Once upon a time, the lowly fried pork rind might have found its fans in places like stock-car tracks, tobacco fields, steel mills, 7-Elevens and fish-bait shops.

It was the perfect salty snack for a blue-collar binge. Great with a cola. Superb with Saturday afternoon football.


But the crunchy treat rarely rose above its station. It had become as much a symbol of its class as mullets, tube tops and Dixie flags. After all, along with Chippos, Krusty Burgers, doughnuts and honey-roasted peanuts, pork rinds are one of Homer Simpson's favorite foods.

Out in Lima, Ohio, Rich Rudolph didn't have a problem with that. As president of Rudolph Foods, the world's largest producer of pork rinds, he had seen a respectable family business with a dedicated consumer base rising out of those demographics.


Of course his father, who started the business more than 50 years ago in Chicago, and his mother, a home-economics teacher who created the recipe for deep-fried pig skin, might have liked to have seen a more expansive market. After all, Rudolph's dad always imagined something more for the often ballyhooed pig part.

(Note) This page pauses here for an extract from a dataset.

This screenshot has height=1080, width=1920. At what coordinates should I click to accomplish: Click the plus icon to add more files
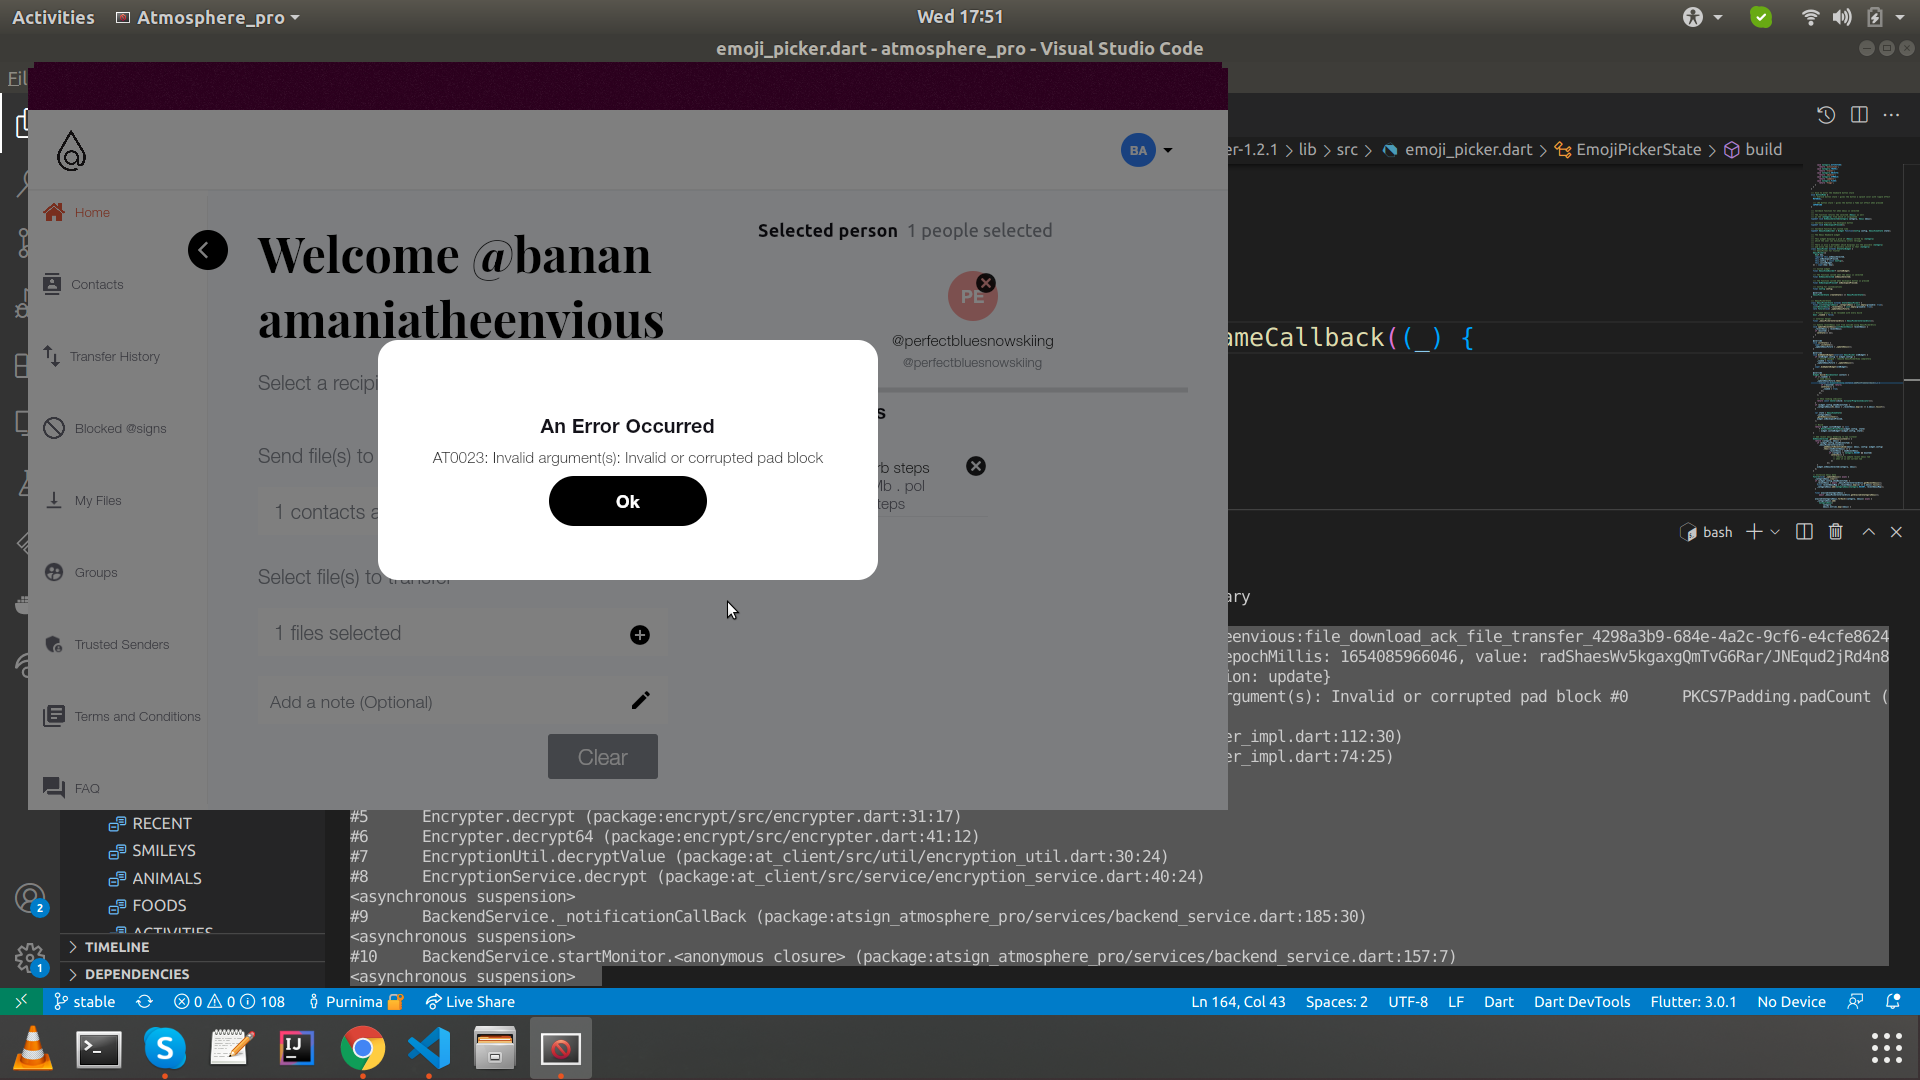click(x=640, y=634)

Then a strange thing happen. A year or so ago, a New York television producer phoned and said he had heard that super models were eating pork rinds. Rudolph, who had rarely done much advertising, could not believe it. He suddenly found himself on network television responding to queries about the latest fad in low-carb dieting.

Yep, pork rinds.

Last year, Rudolph's company grew 22 percent. This year, with 35 percent growth, the company is in the midst of a major expansion.

"We always knew the product was better for you than the general perception," Rudolph said. "But we were never thought of as a diet food before. We never imagined getting into the 'Better for You' section of supermarkets."

What's "better" about pork rinds depends on the diet. And among the legions of low-carb dieters - followers of Atkins, South Beach and similar regimens - the high-protein, low- (or no-) carbohydrate traits that are natural to fried pig flesh make pork rinds a great substitute for pretzels, popcorn and potato chips.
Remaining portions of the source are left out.